### Exercise
Once the images are removed, repeat all of the entries exactly.

### Collection entries
+ + + + +

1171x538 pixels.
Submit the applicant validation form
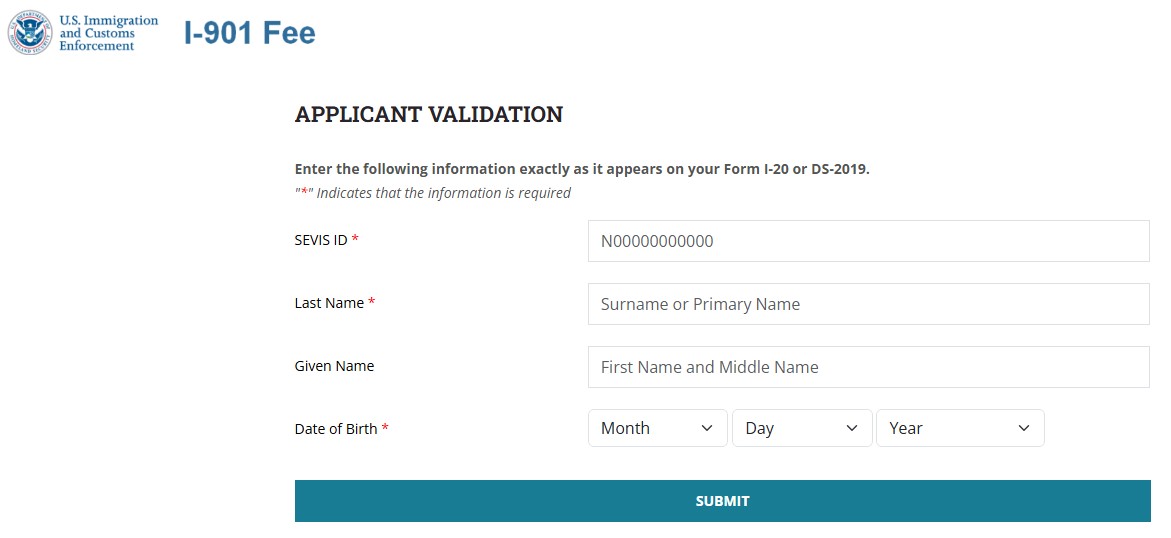coord(722,501)
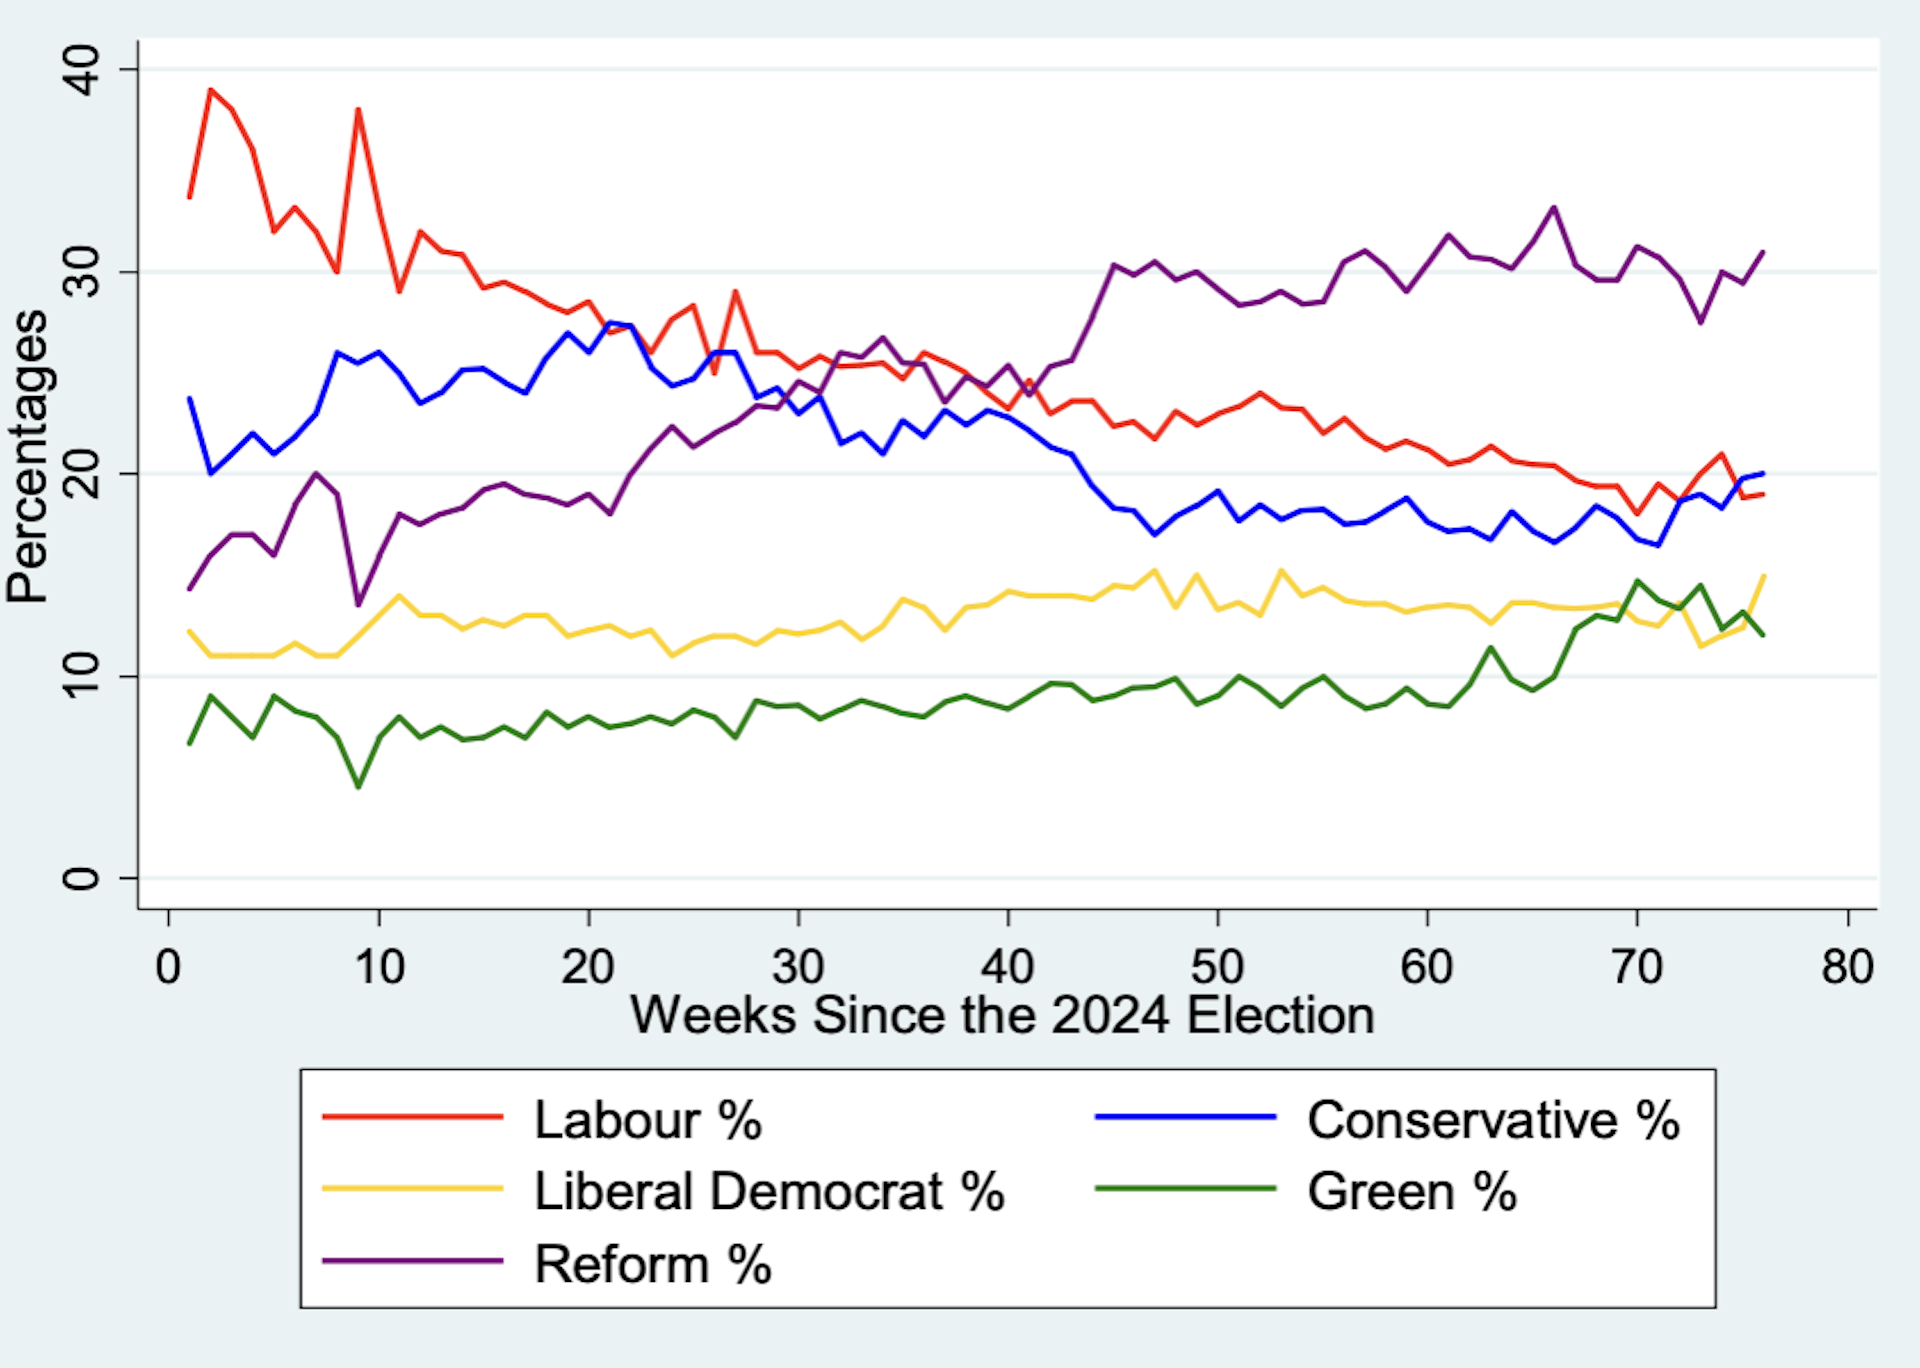Click the Labour peak near week 2
Viewport: 1920px width, 1368px height.
(x=210, y=90)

+ + + + +

### Result
1171x538 pixels.
Submit the applicant validation form
coord(722,501)
Click the Labour peak near week 2
Viewport: 1920px width, 1368px height.
(x=210, y=90)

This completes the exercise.